**** Listed records

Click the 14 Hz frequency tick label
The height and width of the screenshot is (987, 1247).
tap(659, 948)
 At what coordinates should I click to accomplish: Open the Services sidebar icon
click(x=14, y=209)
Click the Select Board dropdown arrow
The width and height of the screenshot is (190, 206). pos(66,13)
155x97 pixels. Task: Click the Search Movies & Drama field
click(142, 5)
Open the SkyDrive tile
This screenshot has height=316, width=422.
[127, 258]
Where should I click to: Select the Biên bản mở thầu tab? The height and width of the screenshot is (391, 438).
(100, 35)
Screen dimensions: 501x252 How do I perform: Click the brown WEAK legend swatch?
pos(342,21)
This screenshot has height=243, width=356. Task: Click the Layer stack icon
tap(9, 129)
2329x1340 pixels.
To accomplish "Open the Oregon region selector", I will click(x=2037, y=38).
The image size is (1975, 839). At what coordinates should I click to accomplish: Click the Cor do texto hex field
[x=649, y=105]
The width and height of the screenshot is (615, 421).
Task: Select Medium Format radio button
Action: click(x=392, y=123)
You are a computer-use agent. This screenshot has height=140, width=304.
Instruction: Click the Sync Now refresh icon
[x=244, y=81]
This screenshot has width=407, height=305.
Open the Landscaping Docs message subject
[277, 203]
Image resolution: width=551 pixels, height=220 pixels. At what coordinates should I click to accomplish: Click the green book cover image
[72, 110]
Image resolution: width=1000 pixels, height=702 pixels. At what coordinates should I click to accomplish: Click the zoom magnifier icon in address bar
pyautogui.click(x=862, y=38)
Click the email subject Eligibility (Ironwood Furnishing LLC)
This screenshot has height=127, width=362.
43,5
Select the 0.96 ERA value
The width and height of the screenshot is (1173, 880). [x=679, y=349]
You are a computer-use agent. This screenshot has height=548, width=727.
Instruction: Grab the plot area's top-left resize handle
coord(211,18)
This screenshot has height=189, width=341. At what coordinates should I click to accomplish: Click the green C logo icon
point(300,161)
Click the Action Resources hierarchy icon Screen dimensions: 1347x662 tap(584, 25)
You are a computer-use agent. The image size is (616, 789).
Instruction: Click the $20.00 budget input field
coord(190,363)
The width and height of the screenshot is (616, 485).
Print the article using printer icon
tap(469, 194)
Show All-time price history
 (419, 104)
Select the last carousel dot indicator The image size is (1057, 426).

********

Copy out the lines word for word, starting with the line that contains "At what coordinates should I click to accomplish: Open" and ending with the line that contains "coord(211,18)", both included.

 At what coordinates should I click to accomplish: Open the Services sidebar icon
click(x=14, y=209)
Click the Select Board dropdown arrow
The width and height of the screenshot is (190, 206). pos(66,13)
155x97 pixels. Task: Click the Search Movies & Drama field
click(142, 5)
Open the SkyDrive tile
This screenshot has height=316, width=422.
[127, 258]
Where should I click to: Select the Biên bản mở thầu tab? The height and width of the screenshot is (391, 438).
(100, 35)
Screen dimensions: 501x252 How do I perform: Click the brown WEAK legend swatch?
pos(342,21)
This screenshot has height=243, width=356. Task: Click the Layer stack icon
tap(9, 129)
2329x1340 pixels.
To accomplish "Open the Oregon region selector", I will click(x=2037, y=38).
The image size is (1975, 839). At what coordinates should I click to accomplish: Click the Cor do texto hex field
[x=649, y=105]
The width and height of the screenshot is (615, 421).
Task: Select Medium Format radio button
Action: click(x=392, y=123)
You are a computer-use agent. This screenshot has height=140, width=304.
Instruction: Click the Sync Now refresh icon
[x=244, y=81]
This screenshot has width=407, height=305.
Open the Landscaping Docs message subject
[277, 203]
Image resolution: width=551 pixels, height=220 pixels. At what coordinates should I click to accomplish: Click the green book cover image
[72, 110]
Image resolution: width=1000 pixels, height=702 pixels. At what coordinates should I click to accomplish: Click the zoom magnifier icon in address bar
pyautogui.click(x=862, y=38)
Click the email subject Eligibility (Ironwood Furnishing LLC)
This screenshot has height=127, width=362.
43,5
Select the 0.96 ERA value
The width and height of the screenshot is (1173, 880). [x=679, y=349]
You are a computer-use agent. This screenshot has height=548, width=727.
Instruction: Grab the plot area's top-left resize handle
coord(211,18)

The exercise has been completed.